Perante uma plateia predominantemente académica, Denis McQuail falou ontem, na Universidade do Minho, sobre ‘Publicação numa sociedade livre: o problema da responsabilização’. Convidado pela universidade para titular da Cátedra Lloyd Braga, McQuail retomou, na sua aula aberta, temas que já discutiu em espaços diferenciados.
No essencial, o seu argumento centra-se na ideia de que a área da responsabilização deve ser problematizada longe de pressões ideológicas ou corporativas, evitando-se, assim, as duas posições mais comuns sobre o tema: a da liberdade absoluta (sem vínculos nem referenciais) e a da censura imposta pelo Estado (através da lei ou de outros mecanismos).
Denis McQuail defende que os media são, pelo seu posicionamento social, necessariamente titulares de algumas responsabilidades - manutenção da ordem e da segurança, o respeito pela ordem moral estabelecida, a procura do progresso cultural, a necessidade de servir os interesses do Estado e do sistema de justiça, a disponibilização de benefícios de ‘esfera pública’ e a defesa dos direitos humanos e das obrigações internacionais - que lhes podem ser atribuídas ou auto-escolhidas e pelas quais podem ser responsabilizados (legal, moral ou socialmente), na sequência de danos causados ou de deficiente qualidade no trabalho.

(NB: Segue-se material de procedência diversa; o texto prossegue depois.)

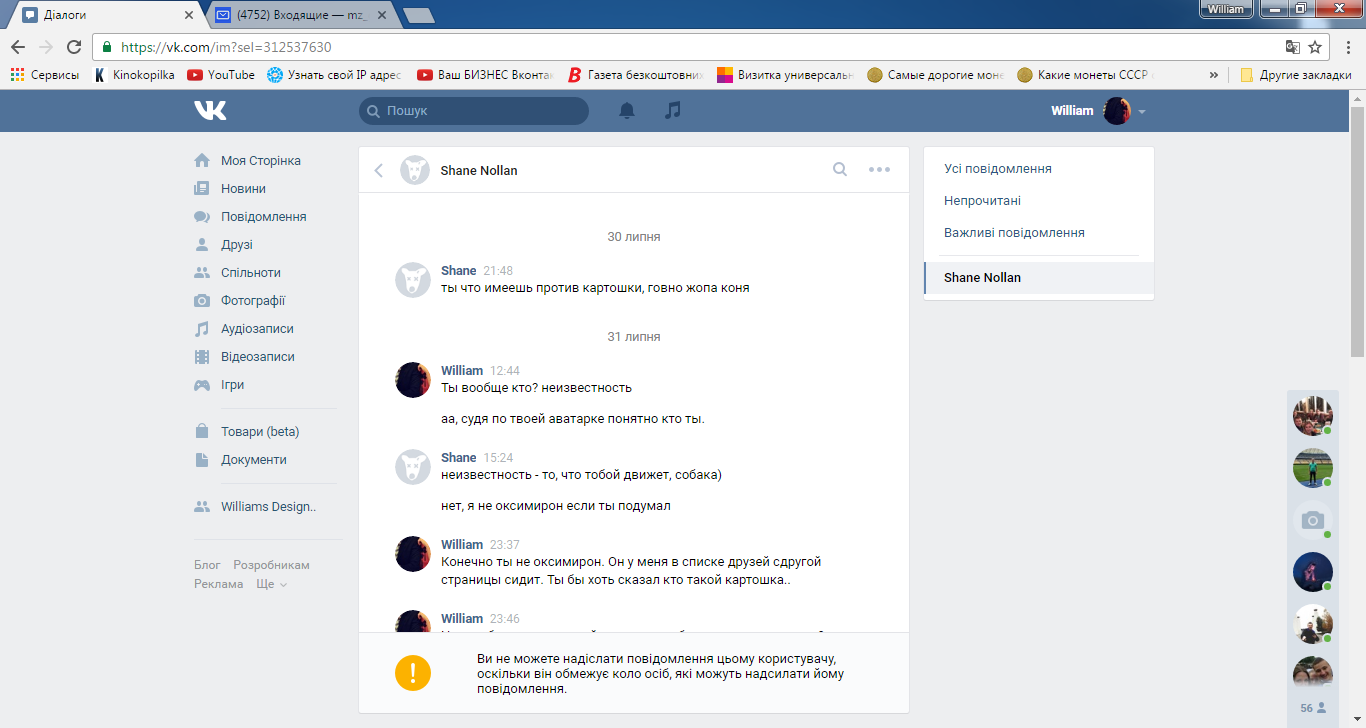
Task: Open the music note player icon
Action: 673,111

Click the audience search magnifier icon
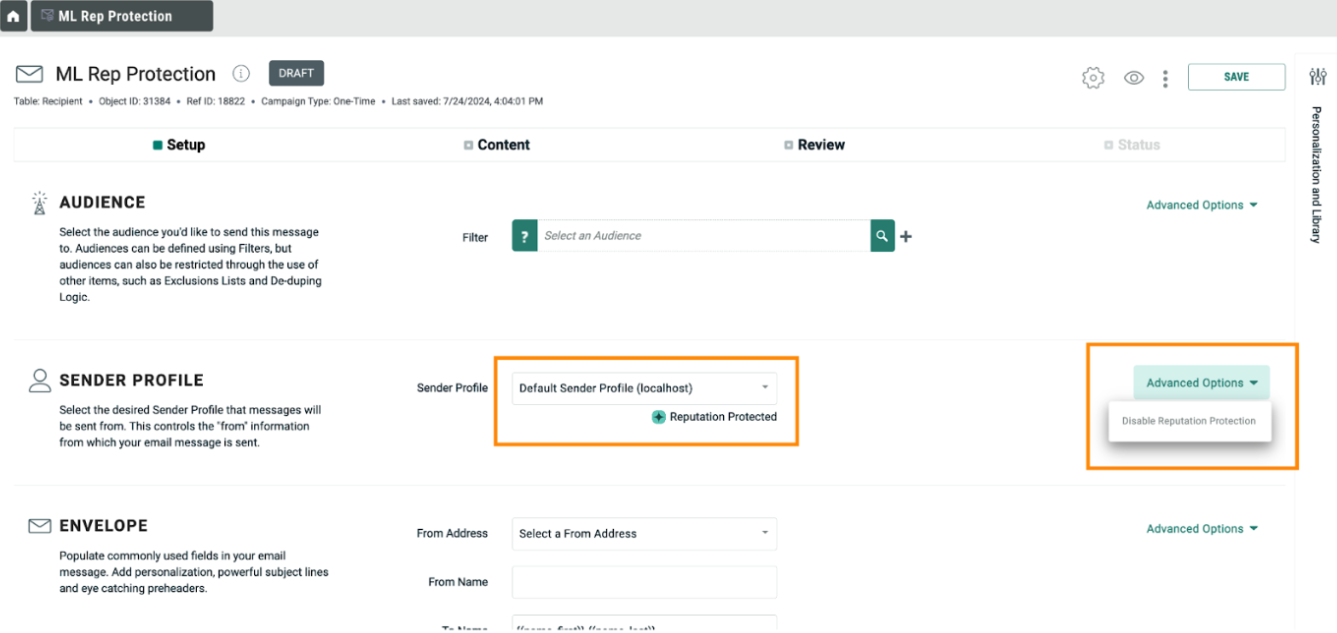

Defende o teórico britânico que quanto mais depressa os media se aperceberem de que a adopção de medidas concretas no sentido de uma maior responsabilização pode, de facto, melhorar a qualidade do produto ao mesmo tempo que promove o aumento dos níveis de confiança com as suas audiências, mais longe estaremos de alternativas externas de controle. Estas - diz McQuail - poderão ser mais eficazes a curto prazo (e, em alguns casos, serão mesmo a única forma de se atingirem determinados objectivos), mas, a longo prazo, contrariam o espírito de uma sociedade aberta.